Deux responsables de la Réserve fédérale, souvent considérés comme ayant des orientations divergentes en matière de politique monétaire, ont déclaré mardi qu'ils pensaient qu'il serait "raisonnable" de réduire les taux d'intérêt américains trois fois cette année, même si des données économiques récentes plus solides ont semé le doute chez les investisseurs quant à ce résultat.

Le mois dernier, Loretta Mester, présidente de la banque centrale de Cleveland, et Mary Daly, présidente de la banque centrale de San Francisco, se sont jointes au vote unanime de la banque centrale américaine pour laisser les taux d'intérêt à court terme dans la fourchette de 5,25 % à 5,5 % afin de continuer à exercer une pression à la baisse sur l'inflation.

"À ce stade, l'économie et la politique sont bien placées", a déclaré Mme Daly lors d'un événement à Las Vegas. "L'inflation diminue, mais c'est lent, c'est irrégulier et lent. Le marché du travail et la croissance restent solides. Il n'y a donc pas vraiment d'urgence à ajuster le taux".

Les projections publiées lors de la réunion de mars de la Fed ont montré que le décideur type s'attendait à trois baisses de taux d'intérêt d'un quart de point cette année, bien que près de la moitié des responsables - neuf sur 19 - prévoient deux baisses ou moins cette année, d'après les prévisions publiées le mois dernier.

"Je pense qu'il s'agit d'une base de référence très raisonnable", a déclaré M. Daly, souvent considéré comme dovish bien qu'il se décrive lui-même comme un centriste.

Néanmoins, il existe un "risque réel" de réduire les taux trop tôt et de bloquer la "taxe toxique" d'une inflation trop élevée.

Mester, qui se situe à l'extrémité la plus hawkish du spectre politique de la Fed, a déclaré aux journalistes mardi que trois baisses de taux pour cette année restaient une prévision "raisonnable", tout en estimant qu'il s'agissait d'une "décision serrée".

Bien que, comme M. Daly, elle reconnaisse le risque de maintenir les taux élevés trop longtemps et de nuire inutilement au marché du travail, "à ce stade, je pense que le risque le plus important serait de commencer à réduire le taux des fonds trop tôt", a déclaré Mme Mester lors d'un événement à Cleveland.

L'inflation selon la mesure ciblée par la Fed était de 2,5 % en février, bien en dessous de son pic de mi-2022 d'environ 7 %, mais toujours au-dessus de l'objectif de 2 %, avec des progrès plus lents depuis le début de l'année que pendant une grande partie de l'année dernière. Entre-temps, le marché du travail est resté solide, avec un taux de chômage de 3,9 % en février.

Les données de cette semaine ont montré un rebond inattendu de l'industrie manufacturière, tandis que la hausse des prix des matières premières fait craindre une résurgence de l'inflation.

Les investisseurs sont impatients d'entendre comment le président de la Fed, Jerome Powell, qui s'exprimera mercredi à l'université de Stanford, fera la synthèse de tout cela. Ils se concentrent également sur la question de savoir si la prochaine lecture mensuelle du marché du travail américain, prévue vendredi, confirme d'autres données suggérant que le marché du travail se refroidit, et si les nouvelles lectures de l'inflation avant les deux prochaines réunions de la Fed, 30 avril-1er mai et 11-12 juin, montrent que les prix se refroidissent également.

M. Powell, qui s'est exprimé vendredi dernier, a déclaré que les chiffres de l'inflation plus élevés que prévu depuis le début de l'année n'ont pas modifié son opinion générale selon laquelle l'inflation est orientée à la baisse et que la Fed réduira ses taux dans le courant de l'année.

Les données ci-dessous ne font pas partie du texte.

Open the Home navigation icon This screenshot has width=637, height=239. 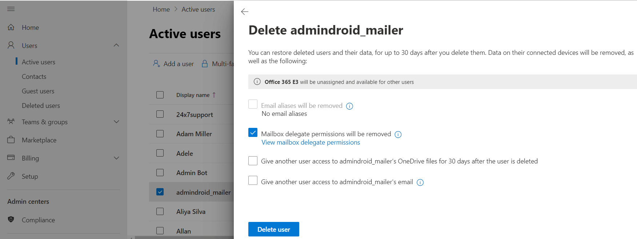11,27
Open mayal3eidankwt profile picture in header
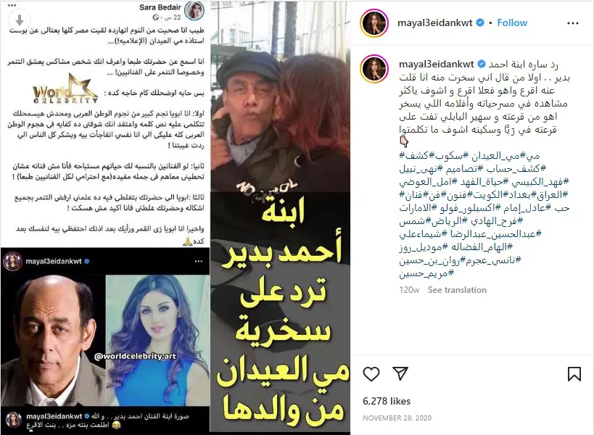This screenshot has width=594, height=435. (x=374, y=22)
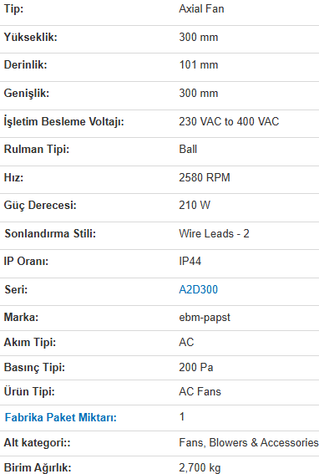Click the AC Fans product type
Screen dimensions: 319x474
click(200, 391)
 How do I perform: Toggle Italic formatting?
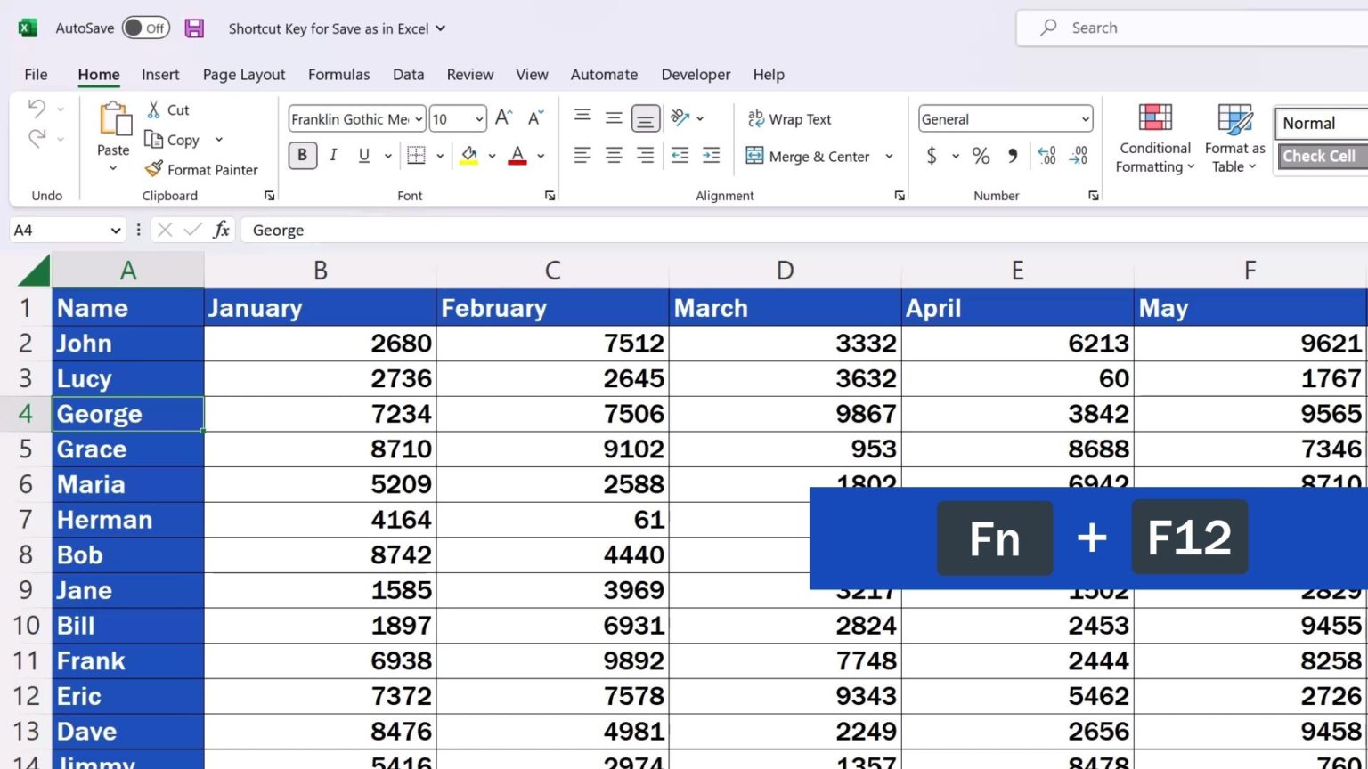click(333, 155)
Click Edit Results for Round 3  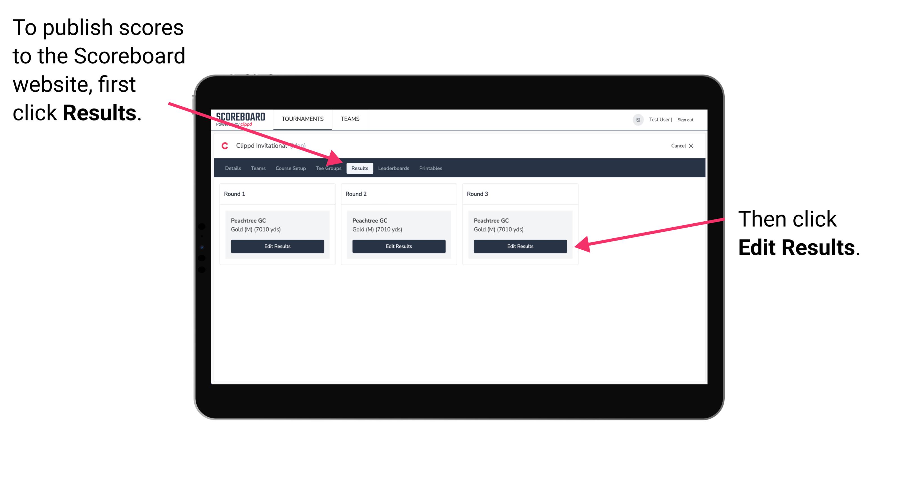pyautogui.click(x=520, y=246)
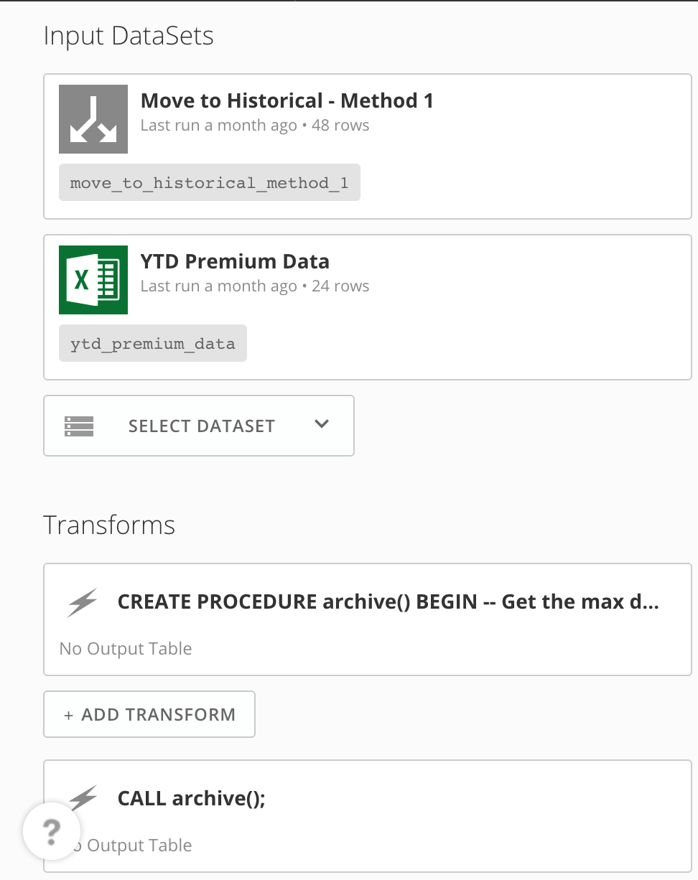Click the Move to Historical dataflow icon
Viewport: 698px width, 880px height.
(x=93, y=119)
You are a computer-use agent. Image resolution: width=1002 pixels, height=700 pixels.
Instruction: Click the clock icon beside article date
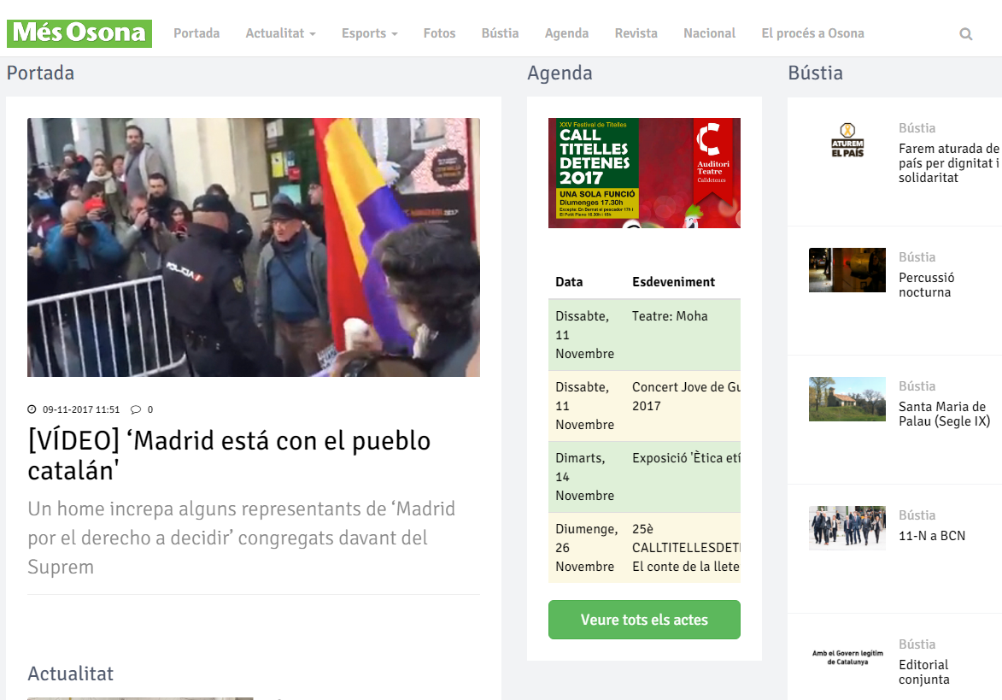pos(32,409)
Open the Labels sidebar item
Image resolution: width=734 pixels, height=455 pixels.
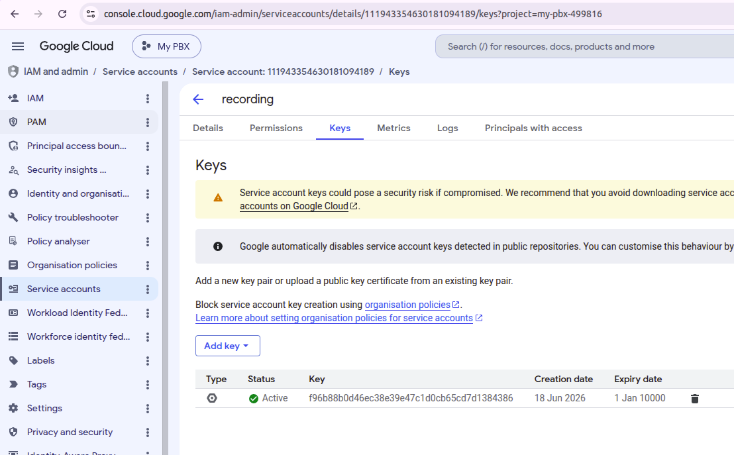click(40, 360)
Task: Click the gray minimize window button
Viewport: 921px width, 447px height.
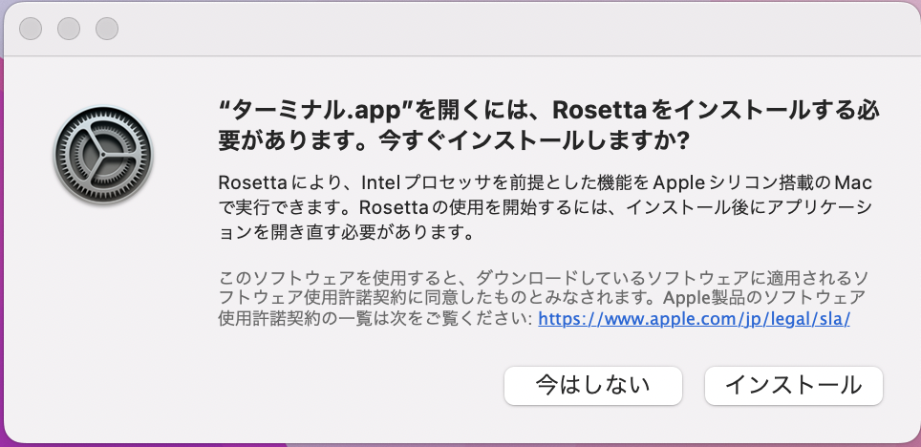Action: tap(69, 29)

Les marchés financiers parient fortement sur une baisse des taux le 1er mai. Mardi, Mme Mester a déclaré qu'elle ne pensait pas qu'il y aurait suffisamment d'informations d'ici là pour justifier une telle mesure.

Mais cela pourrait changer d'ici le mois de juin.

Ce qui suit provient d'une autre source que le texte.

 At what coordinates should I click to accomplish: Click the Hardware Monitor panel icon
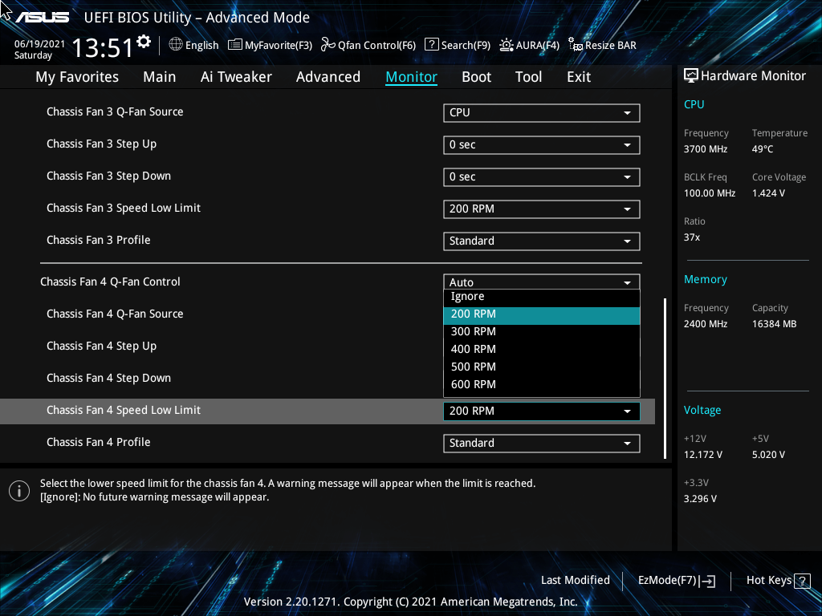[690, 75]
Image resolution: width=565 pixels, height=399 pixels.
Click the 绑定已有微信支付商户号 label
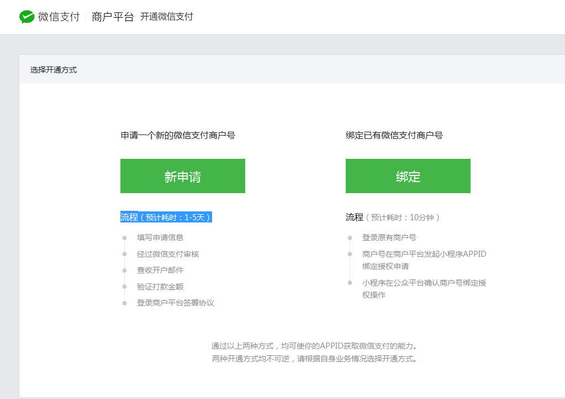393,134
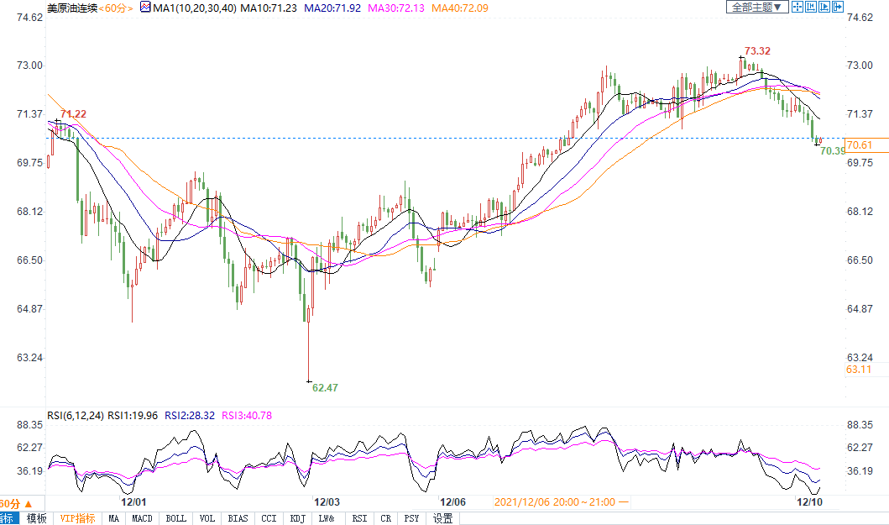889x525 pixels.
Task: Choose the CCI indicator tab
Action: coord(269,518)
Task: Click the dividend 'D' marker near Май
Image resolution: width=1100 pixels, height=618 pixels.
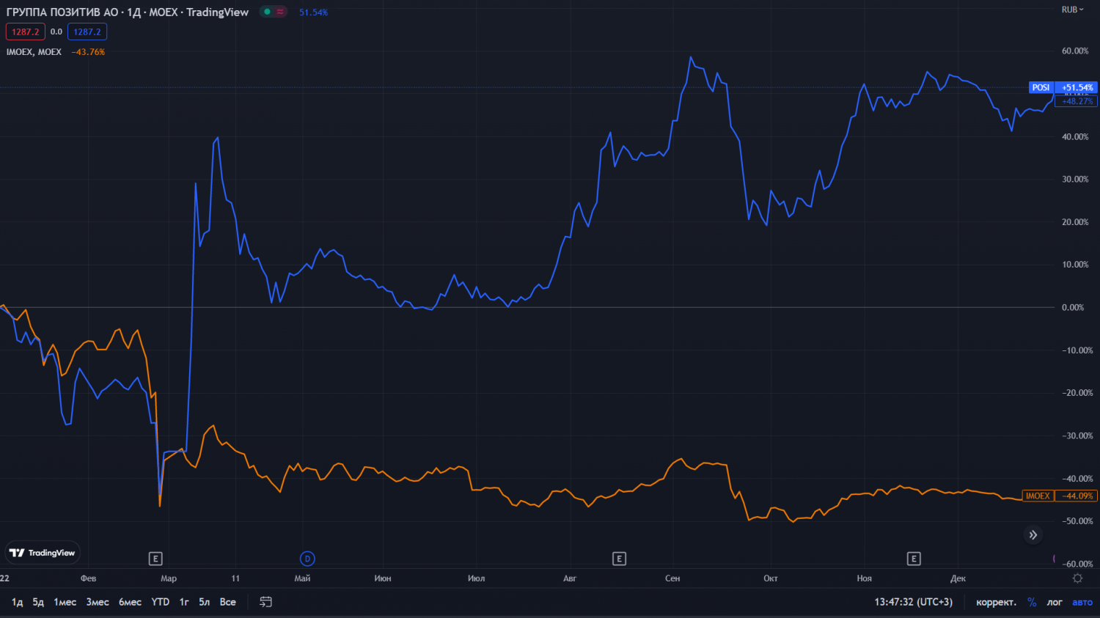Action: 307,559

"Nous devons être dépendants des données, je ne veux donc pas exclure cette possibilité", a déclaré Mme Mester aux journalistes après son discours.

Les prix des contrats à terme sur les taux d'intérêt impliquent actuellement une probabilité d'environ 65 % d'une hausse des taux d'ici juin, contre environ 70 % après la réunion de mars de la Fed.